• [ACTIVITY]
Would it be possible to copy exactly the lines from the one containing "Open the Brand dropdown showing Huawei" to the end of the entries, including both and nothing else?

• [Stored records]

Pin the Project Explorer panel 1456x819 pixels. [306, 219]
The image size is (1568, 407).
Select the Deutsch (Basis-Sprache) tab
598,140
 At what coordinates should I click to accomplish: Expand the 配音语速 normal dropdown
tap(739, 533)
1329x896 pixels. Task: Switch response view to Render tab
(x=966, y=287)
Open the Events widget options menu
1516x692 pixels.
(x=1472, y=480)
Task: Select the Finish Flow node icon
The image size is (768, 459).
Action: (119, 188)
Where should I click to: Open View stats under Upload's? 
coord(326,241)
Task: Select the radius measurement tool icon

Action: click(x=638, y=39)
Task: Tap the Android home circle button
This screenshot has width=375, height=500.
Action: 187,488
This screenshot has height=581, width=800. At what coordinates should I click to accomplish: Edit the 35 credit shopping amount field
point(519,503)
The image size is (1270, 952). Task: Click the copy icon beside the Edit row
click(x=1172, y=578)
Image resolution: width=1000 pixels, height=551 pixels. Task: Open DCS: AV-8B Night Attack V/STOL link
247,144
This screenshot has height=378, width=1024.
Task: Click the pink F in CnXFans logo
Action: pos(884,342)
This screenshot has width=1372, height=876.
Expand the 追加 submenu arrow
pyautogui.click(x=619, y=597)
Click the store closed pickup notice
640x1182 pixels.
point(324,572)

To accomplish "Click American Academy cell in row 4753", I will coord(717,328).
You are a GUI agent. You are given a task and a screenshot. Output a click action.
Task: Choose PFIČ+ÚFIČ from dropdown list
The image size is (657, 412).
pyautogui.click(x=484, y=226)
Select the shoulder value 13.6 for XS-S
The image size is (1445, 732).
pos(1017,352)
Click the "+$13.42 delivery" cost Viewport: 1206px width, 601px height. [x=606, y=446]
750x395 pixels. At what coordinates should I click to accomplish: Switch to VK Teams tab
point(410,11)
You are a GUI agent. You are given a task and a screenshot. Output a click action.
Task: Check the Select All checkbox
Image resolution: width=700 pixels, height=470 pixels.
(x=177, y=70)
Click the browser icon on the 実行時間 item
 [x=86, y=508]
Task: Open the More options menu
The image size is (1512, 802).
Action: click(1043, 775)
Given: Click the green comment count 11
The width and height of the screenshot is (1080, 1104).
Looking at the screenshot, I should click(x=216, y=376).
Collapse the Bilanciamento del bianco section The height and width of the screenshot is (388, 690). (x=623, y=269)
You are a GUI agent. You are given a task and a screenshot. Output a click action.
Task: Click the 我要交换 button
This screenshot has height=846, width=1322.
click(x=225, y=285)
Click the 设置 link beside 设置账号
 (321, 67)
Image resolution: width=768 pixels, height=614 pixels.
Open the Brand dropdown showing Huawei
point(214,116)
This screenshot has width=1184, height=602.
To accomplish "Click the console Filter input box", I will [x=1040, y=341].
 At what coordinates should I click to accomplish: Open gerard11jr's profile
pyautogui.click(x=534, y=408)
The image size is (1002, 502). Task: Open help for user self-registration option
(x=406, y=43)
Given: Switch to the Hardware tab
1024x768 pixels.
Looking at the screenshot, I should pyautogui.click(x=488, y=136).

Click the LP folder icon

• [EXERCISE ANSWER]
Open the Brand dropdown showing Huawei
point(214,116)
This screenshot has width=1184, height=602.
To accomplish "Click the console Filter input box", I will [x=1040, y=341].
 At what coordinates should I click to accomplish: Open gerard11jr's profile
pyautogui.click(x=534, y=408)
The image size is (1002, 502). Task: Open help for user self-registration option
(x=406, y=43)
Given: Switch to the Hardware tab
1024x768 pixels.
Looking at the screenshot, I should pyautogui.click(x=488, y=136).

Click the LP folder icon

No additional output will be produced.